MÖ 4. veya 3. yüzyılda Ptolemaios hanedanı tarafından kurulan şehir, MS 7. yüzyılda Arap istilasından sonra terk edilene kadar neredeyse bin yıl boyunca refah içinde yaşadı. Varşova Üniversitesi’nden Polonyalı arkeologların yakın zamanda yürüttüğü kazılarda, karmaşık bir su sistemi ve hidrolik harçta oyulmuş gizemli bir yüz de dahil olmak üzere birkaç çarpıcı keşif ortaya çıkarıldı.
Ptolemais’in önemi
Barca’nın iç kesimlerdeki yerleşimi için bir liman şehri olarak kurulan Ptolemais, Ptolemaioslar döneminde gelişip büyüdü ve Romalılar döneminde önemli bir kent merkezi haline geldi. MS 3. yüzyılın sonlarından itibaren, İmparator Diocletian’ın idari reformlarıyla kurulan bir statü olan Libya Superior’da bir eyalet başkenti rütbesine sahipti. Statüsü, harika mühendislik çalışmalarıyla desteklenen zaptedilemez bir konuma dayanıyordu; elbette, o yüzyıllar boyunca sürekli olarak kuşatılmıştı, birkaç doğal afet ve sonunda Arap fethine maruz kalmıştı.
Kazılar 2001 yılında Profesör Tomasz Mikocki önderliğinde başladı ancak Libya’daki iç savaş nedeniyle 2010 yılında durduruldu. 2023 yılında araştırmacılar yıllar sonra geri döndüler ve 3B haritalama ve ortofotografik araştırmalar gibi çok daha sofistike, invaziv olmayan yöntemler kullanarak bu çalışmayı yeniden üstlendiler.
2024 yazında arkeologlar, önemli bir rütbeye sahip olan yerel halktan birine ait bir ikametgahın kalıntılarını buldular. Ev, mutfak, merdiven ve mozaikli bir oda gibi amaçlara hizmet eden odalarla çevrili küçük bir peristil avlunun etrafına inşa edilmişti. Birkaç kez onarılmış olsa da mozaik, bu evin önemine tanıklık ediyor. Girişin yakınındaki taş kaplar, kamusal bir işlevi işaret ediyor olabilir; belki de geç Roma döneminde vergilerin veya haraçların depolandığı bir yer.

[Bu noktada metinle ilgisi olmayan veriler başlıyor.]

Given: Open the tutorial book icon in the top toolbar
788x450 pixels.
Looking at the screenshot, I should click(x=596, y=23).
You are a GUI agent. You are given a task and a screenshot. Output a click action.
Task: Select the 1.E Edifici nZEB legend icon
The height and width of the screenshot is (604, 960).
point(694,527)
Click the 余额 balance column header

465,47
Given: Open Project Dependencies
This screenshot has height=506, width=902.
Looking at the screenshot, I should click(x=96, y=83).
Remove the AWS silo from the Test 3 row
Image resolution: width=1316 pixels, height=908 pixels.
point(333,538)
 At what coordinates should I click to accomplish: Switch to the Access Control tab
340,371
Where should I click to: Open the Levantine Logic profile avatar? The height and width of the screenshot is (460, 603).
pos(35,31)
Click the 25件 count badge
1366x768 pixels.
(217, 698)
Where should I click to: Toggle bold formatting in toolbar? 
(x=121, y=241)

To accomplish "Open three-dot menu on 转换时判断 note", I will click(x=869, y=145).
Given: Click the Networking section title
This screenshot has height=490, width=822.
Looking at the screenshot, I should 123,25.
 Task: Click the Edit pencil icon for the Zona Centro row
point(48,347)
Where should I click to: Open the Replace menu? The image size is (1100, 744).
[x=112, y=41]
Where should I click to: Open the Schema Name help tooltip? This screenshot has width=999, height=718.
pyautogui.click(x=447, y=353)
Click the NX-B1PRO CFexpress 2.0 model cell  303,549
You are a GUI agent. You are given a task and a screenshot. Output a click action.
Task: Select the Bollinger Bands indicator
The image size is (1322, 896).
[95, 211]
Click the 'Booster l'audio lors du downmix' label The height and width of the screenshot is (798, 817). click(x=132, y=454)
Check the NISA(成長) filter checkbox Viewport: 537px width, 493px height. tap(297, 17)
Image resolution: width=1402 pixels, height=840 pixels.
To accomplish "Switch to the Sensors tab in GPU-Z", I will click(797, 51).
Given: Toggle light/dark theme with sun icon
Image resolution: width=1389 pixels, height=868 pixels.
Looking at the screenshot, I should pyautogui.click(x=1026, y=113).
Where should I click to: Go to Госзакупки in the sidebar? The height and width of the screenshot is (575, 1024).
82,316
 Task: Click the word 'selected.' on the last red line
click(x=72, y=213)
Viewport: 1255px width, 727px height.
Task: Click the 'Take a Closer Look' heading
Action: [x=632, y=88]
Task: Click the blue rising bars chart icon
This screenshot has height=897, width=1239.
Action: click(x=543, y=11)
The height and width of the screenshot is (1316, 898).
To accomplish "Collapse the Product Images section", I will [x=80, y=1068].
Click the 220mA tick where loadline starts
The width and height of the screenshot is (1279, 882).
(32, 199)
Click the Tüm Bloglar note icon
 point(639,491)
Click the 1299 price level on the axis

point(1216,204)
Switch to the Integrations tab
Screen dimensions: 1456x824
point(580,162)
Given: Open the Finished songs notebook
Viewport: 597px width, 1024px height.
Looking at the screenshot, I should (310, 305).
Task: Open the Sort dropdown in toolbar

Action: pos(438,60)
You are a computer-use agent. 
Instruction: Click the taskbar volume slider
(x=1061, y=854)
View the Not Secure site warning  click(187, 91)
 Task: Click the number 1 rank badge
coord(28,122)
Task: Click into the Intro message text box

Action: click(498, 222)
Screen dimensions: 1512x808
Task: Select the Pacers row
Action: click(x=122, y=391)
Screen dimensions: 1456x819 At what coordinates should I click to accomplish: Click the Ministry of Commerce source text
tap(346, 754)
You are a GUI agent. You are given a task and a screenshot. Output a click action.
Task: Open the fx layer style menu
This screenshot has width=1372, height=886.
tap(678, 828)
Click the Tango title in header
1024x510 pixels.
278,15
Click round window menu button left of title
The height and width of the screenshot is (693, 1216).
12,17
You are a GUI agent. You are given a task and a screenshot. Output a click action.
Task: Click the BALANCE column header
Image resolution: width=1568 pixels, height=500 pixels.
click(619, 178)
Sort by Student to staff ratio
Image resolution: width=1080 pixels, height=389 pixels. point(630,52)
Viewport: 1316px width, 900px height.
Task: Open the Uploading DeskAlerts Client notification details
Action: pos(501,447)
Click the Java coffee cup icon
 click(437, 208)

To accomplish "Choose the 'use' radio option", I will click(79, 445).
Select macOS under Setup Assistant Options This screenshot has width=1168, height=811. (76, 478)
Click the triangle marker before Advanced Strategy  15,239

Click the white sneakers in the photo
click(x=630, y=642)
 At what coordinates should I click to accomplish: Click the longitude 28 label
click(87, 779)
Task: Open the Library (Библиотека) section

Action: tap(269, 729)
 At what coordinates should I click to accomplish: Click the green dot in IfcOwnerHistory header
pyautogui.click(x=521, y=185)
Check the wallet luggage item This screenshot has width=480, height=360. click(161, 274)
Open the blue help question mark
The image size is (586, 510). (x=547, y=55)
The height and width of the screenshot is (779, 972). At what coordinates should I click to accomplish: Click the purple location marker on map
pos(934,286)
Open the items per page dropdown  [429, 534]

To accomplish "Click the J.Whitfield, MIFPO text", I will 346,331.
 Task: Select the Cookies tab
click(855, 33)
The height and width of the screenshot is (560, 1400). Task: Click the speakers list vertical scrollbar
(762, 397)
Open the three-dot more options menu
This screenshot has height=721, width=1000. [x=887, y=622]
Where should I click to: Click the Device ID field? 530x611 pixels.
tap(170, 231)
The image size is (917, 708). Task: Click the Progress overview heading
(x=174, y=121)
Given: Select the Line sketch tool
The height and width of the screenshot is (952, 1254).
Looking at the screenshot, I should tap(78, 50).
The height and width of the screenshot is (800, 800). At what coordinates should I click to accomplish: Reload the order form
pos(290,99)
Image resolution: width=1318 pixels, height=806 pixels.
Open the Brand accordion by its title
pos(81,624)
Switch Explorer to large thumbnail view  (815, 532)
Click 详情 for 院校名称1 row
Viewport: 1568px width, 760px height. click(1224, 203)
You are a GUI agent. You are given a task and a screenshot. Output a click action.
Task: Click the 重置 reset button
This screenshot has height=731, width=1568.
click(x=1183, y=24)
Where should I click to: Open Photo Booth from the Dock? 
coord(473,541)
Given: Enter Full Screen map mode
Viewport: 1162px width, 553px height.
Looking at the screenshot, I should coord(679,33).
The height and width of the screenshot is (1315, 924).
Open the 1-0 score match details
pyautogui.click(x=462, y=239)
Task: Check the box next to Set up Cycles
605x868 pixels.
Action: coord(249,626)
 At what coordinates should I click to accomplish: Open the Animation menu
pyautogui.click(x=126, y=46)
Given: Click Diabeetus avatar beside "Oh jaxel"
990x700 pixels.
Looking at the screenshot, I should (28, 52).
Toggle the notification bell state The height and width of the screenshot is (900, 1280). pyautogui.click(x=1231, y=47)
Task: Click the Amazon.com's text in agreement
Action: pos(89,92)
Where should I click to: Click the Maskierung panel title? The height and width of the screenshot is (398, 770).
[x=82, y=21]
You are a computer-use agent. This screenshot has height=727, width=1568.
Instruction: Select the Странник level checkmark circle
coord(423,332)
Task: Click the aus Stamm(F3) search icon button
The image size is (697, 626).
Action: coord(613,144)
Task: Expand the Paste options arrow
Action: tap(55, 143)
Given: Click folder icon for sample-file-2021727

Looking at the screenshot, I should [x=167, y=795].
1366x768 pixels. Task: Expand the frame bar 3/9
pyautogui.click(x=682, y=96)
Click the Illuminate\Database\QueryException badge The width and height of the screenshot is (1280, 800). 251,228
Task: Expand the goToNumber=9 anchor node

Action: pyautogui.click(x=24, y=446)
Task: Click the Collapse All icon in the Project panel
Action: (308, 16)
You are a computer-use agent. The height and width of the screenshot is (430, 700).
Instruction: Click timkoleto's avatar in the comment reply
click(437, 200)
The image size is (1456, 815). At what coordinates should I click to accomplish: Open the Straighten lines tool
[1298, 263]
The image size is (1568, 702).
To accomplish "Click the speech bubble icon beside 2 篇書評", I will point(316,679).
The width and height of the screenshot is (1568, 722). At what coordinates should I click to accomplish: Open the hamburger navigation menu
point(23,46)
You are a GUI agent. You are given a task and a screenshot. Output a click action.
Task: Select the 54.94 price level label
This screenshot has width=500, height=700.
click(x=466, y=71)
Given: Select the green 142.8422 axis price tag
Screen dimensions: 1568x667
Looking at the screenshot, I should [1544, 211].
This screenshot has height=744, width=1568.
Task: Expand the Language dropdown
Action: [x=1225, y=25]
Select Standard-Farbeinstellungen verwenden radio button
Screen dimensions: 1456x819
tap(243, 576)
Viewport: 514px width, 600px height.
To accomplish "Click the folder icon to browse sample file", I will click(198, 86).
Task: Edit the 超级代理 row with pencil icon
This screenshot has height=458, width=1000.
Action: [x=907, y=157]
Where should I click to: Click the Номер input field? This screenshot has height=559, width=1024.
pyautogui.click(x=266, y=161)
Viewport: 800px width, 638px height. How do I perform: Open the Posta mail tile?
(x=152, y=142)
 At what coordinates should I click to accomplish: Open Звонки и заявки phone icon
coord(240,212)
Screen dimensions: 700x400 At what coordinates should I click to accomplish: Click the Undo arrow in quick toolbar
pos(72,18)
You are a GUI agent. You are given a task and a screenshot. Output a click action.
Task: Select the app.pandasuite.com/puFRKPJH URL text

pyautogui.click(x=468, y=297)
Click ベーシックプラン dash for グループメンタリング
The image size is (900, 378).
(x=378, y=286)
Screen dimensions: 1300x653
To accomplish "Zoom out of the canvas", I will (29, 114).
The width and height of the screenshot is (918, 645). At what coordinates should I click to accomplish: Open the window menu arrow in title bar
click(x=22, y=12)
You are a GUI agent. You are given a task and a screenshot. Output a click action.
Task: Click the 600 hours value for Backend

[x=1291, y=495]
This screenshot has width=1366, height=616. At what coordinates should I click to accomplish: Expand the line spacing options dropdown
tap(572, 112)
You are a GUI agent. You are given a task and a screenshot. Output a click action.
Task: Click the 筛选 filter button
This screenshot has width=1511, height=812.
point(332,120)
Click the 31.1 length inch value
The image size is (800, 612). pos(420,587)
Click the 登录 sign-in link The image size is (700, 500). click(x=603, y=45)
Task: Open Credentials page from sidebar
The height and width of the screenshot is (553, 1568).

Evin en dikkat çekici özelliği, peristildeki merkezi havuzun impluviumuna düşen yağmurun iki yeraltı sarnıcına yönlendirildiği sofistike bir su yönetim sistemiydi. Bu kanıt, Ptolemais vatandaşlarının becerikli mühendislik becerilerini vurgular. Ev, MS 3. yüzyılın sonundaki depremlerde ciddi hasar gördü ancak daha sonra değişen ihtiyaçlara göre çeşitli işlevlere hizmet edecek şekilde yeniden inşa edildi.
En ilginç keşiflerden biri, bir sarnıcın duvarındaki hidrolik harç içine oyulmuş bir insan yüzüydü. Herhangi bir ayırt edici özelliği olmayan yüz, arkeologların hayal gücünü harekete geçirmekten başka bir işe yaramadı. Ptolemais’teki Polonya Arkeoloji Misyonu başkanı Dr. Piotr Jaworski, Cyrene’nin güneyindeki Slonta’daki Libya kutsal alanındaki oymalarla paralellikler kurdu.
“Evin sahibinin veya en azından görüntüyü oluşturanların Libya kökenli olma ihtimali göz ardı edilemez. Epigrafik kanıtlar, en azından MÖ 1. yüzyıldan itibaren hızla asimile olan Libyalı elitlerin, Yunan şehirleri olan Cyrenaica’da vatandaşlık aldığını gösteriyor. Ancak, bunun hala spekülasyon olduğunu belirtti.”
Aralık 2024’te ekip, çeşitli binaları barındıran stratejik avantajlara sahip müstahkem bir tepe olan Ptolemais akropolüne dikkatini çevirdi. Akropol deniz seviyesinden 285 metre yüksektedir ve sağlam sur duvarları, savunma kuleleri ve kuyular ve sarnıçlardan oluşan bağımsız bir su temin sistemi ile çevrilidir. Kuzey yamacındaki bir tiyatro ve eteğindeki bir hipodrom, alanın çok işlevliliğini daha da vurgular.
Proje lideri Dr. Szymon Lenarczyk bu ön araştırmaların önemini vurguladı: “Ptolemais akropolünün ortofoto haritamız, savunma sisteminin bir parçası olmayan çok sayıda mimari yapıyı ortaya koyuyor.”
Bu yapılar, konut, dini veya başka amaçlara hizmet edip etmediklerini belirlemek için gelecek sezonlarda incelenecek.